New guidelines on the processing of personal data for direct marketing purposes
17 February 2020
Against this background, the Belgian Data Protection Authority (the BDPA) has published guidelines on the rules regarding the processing of personal data for direct marketing purposes (FR/NL) (the Guidelines). The Guidelines build on the rules and principles set out in the General Data Protection Regulation (the GDPR), the ePrivacy Directive 2002/58, the guidelines and documents issued by the European Data Protection Board and the decisions of the BDPA and of other national data protection authorities. The main takeaways in the Guidelines are set out below.
What is direct marketing?
The BDPA defines direct marketing communications as “any communication in any form, solicited or unsolicited, originating from an organisation or individual aimed at the promotion or sale of services, products, as well as brands or ideas, addressed by an organisation or individual acting in a commercial or non-commercial context, which is directly addressed to one or more natural persons in a private or professional context and which involves the processing of personal data”.
The Guidelines explain that, in view of the broad scope of this definition, many communications qualify as direct marketing communications. For example, according to the BDPA, emails sent by an anti-pollution association to inform its members about the different actions carried out around the world are direct marketing communications because they promote the association’s activities and its image.
Transparency is key
Pursuant to the transparency principle, which is one of the key principles set out in data protection legislation, data subjects should always be informed of the purposes for which their personal data is being collected. Accordingly, data controllers are obliged to describe the purposes for which personal data is processed as precisely as possible.
According to the BDPA, a blanket statement such as “we process your personal data for direct marketing purposes” would therefore not be sufficient. Examples of more detailed (and acceptable) purposes include the promotion of a brand image to the general public, inviting customers or prospects to events or canvassing new customers.
Data, data and more data
The BDPA also notes that, with the rise of Artificial Intelligence, it has become easier to process personal data in an automated way, which in turn can lead to profiling. Where such profiling results in automated decisions (without human intervention), the consent of the data subjects must in principle be obtained.
The Guidelines illustrate this point with the example of an insurance company that uses customer profiles to pre-select its insurance products and to offer different products and conditions to different customers. In such case, the BDPA considers that (i) the customers should be clearly informed about decisions made on the basis of automated processing and (ii) the customers’ express consent to the profiling must be obtained.
The Guidelines also elaborate on how data subjects may object to the processing of their personal data in the context of direct marketing. Under the GDPR, data controllers must clearly communicate to data subjects that they have the right to object to the processing of their personal data in simple and unambiguous language.
The BDPA states that such right to object must be repeated in every direct marketing communication.
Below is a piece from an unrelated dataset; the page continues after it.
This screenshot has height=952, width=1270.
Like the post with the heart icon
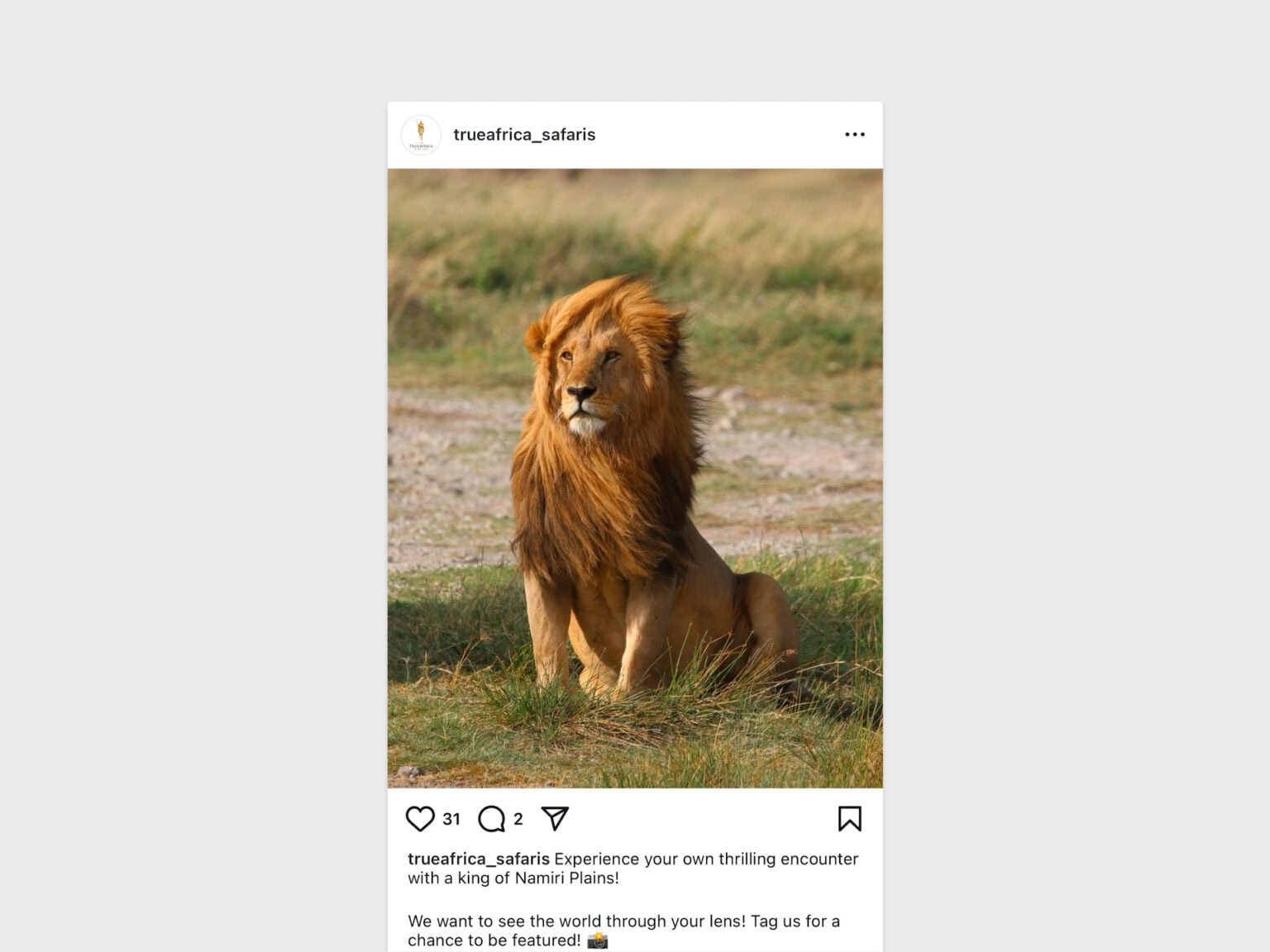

In this regard, the BDPA questions whether a hyperlink allowing data subjects to unsubscribe suffices (especially if written in small font) and recommends including a clear communication about the right to object, with an integrated checkbox.
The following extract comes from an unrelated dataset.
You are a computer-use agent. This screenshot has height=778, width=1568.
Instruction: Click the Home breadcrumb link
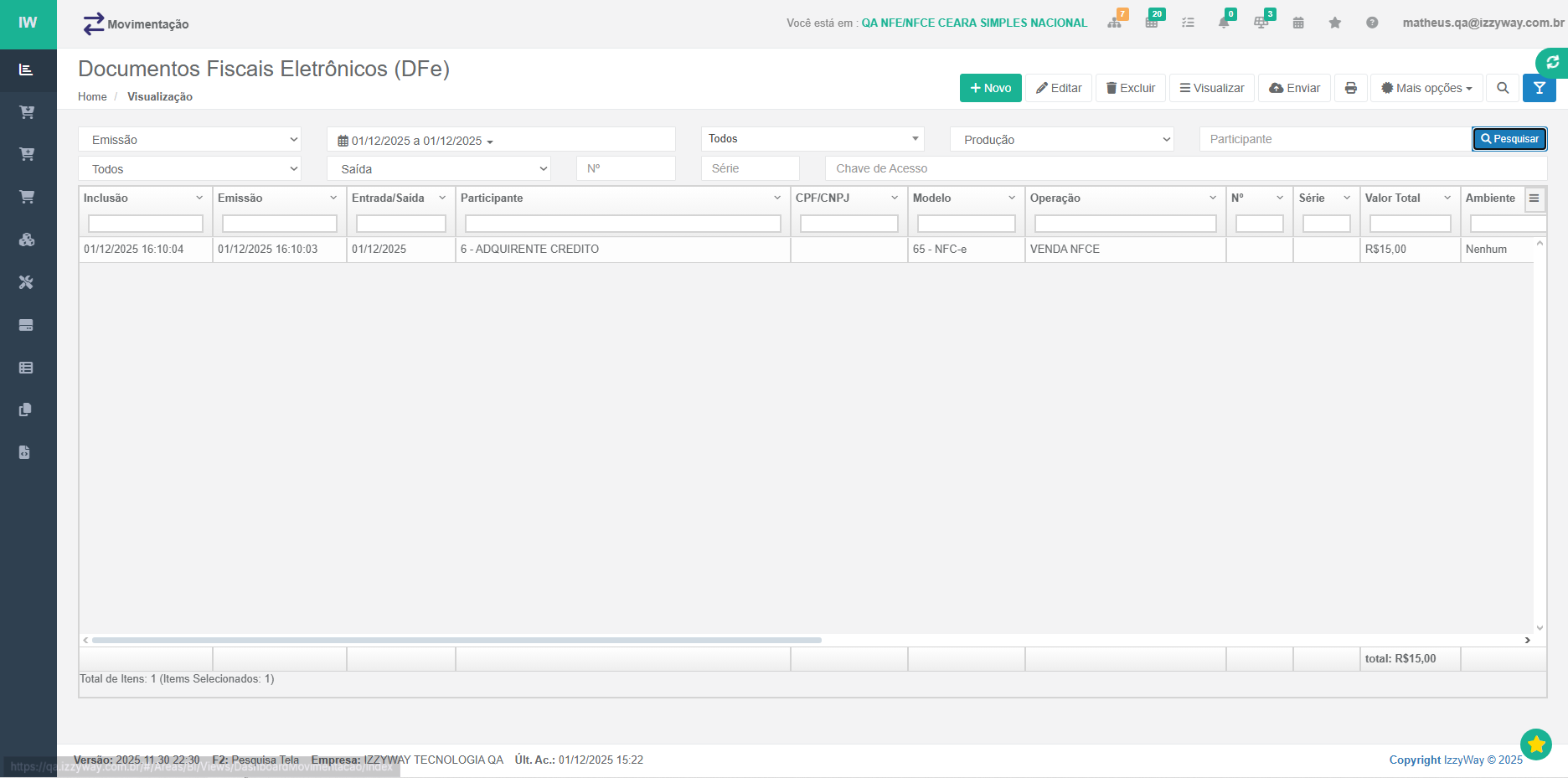coord(92,97)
Make sure that your direct marketing processing is based on a valid legal ground
The BDPA also highlights the importance of basing direct marketing processing activities on one of the legal grounds provided for in article 6 of the GDPR. Two legal grounds deserve special attention: legitimate interest and consent.
Firstly, the BDPA explains that, in examining whether there is a legitimate interest, the reasonable expectations of the data subjects must be taken into account based on their relationship with the controller. Importantly, the BDPA takes the strict view that the legitimate interest ground cannot in principle be relied on when a company has never had any contact with a prospect, as such prospect would not have the reasonable expectation that they would receive direct marketing from that company.
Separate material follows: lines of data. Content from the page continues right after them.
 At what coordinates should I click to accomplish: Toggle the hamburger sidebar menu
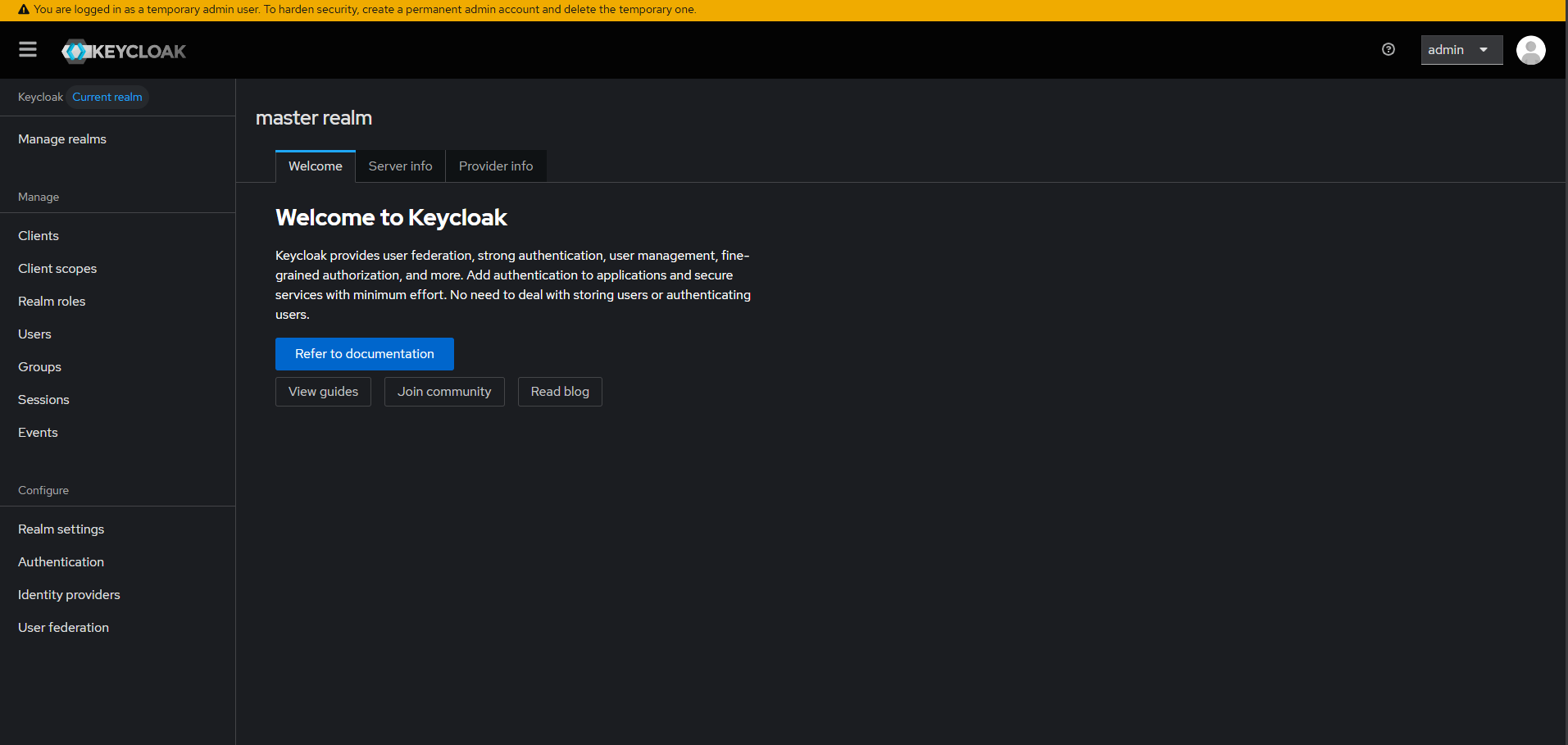click(x=28, y=50)
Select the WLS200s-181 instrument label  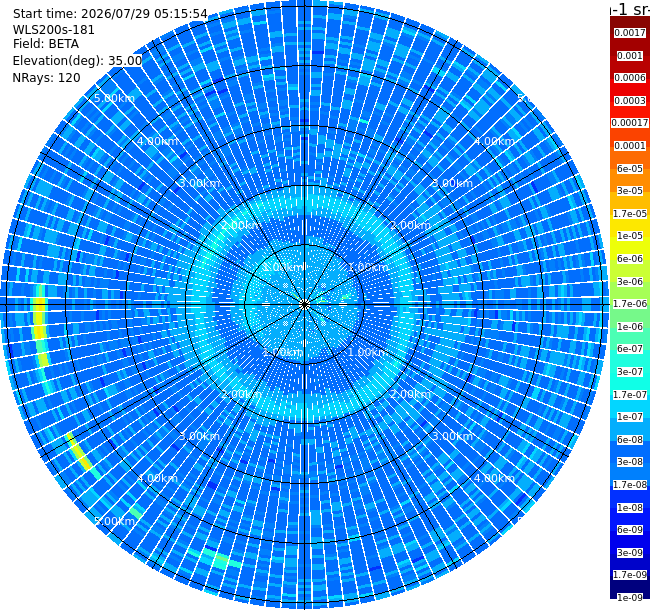(x=53, y=30)
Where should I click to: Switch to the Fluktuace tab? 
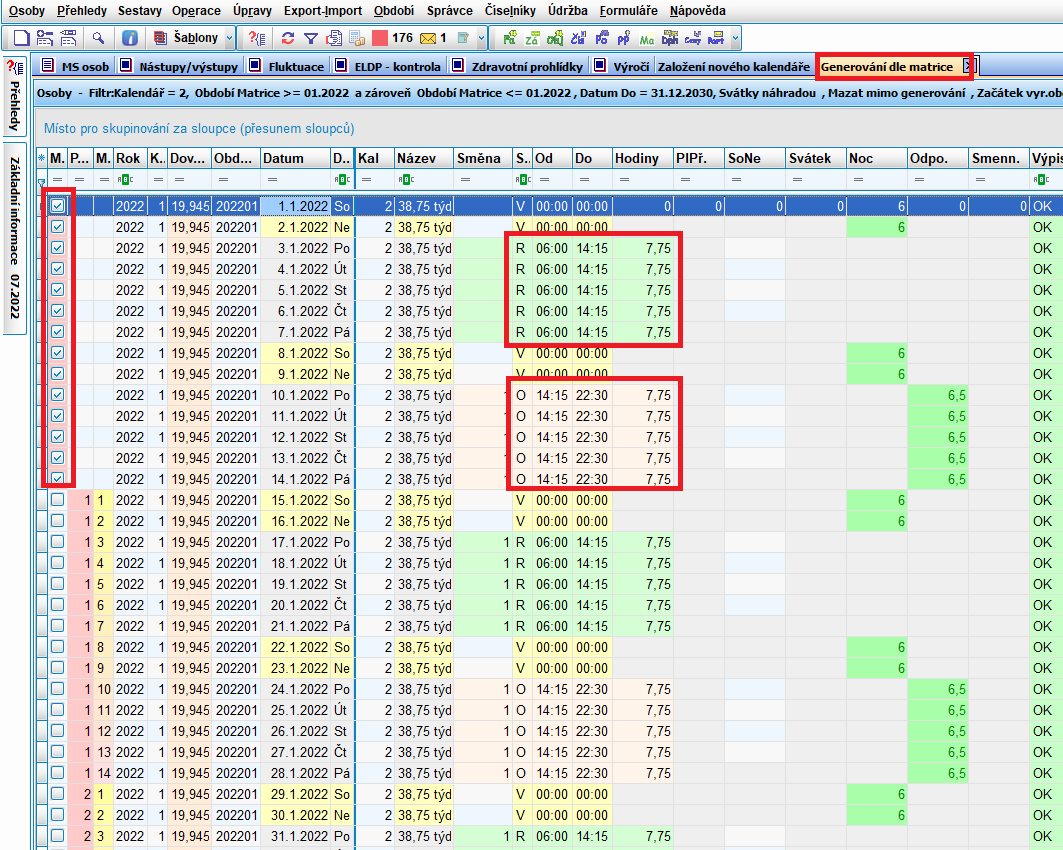click(x=296, y=67)
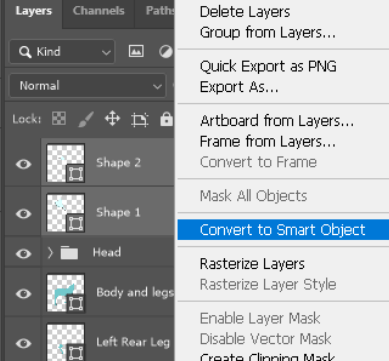Viewport: 389px width, 361px height.
Task: Select the Body and legs layer thumbnail
Action: pyautogui.click(x=65, y=293)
Secondly, the BDPA stresses that a data subject’s consent must be given in a free and specific way. This means that the data subject must have a real possibility to accept or refuse the processing without being denied access to the information concerned. Furthermore, the BDPA stresses that each of the intended purposes must be communicated in a clear and specific way, and that the data subject must be able to give their consent to each individual direct marketing purpose.
Bearing in mind that the BDPA is becoming increasingly active in enforcing the data protection rules and principle, companies would be well advised to thoroughly review and read the Guidelines and adapt their direct marketing processing activities accordingly.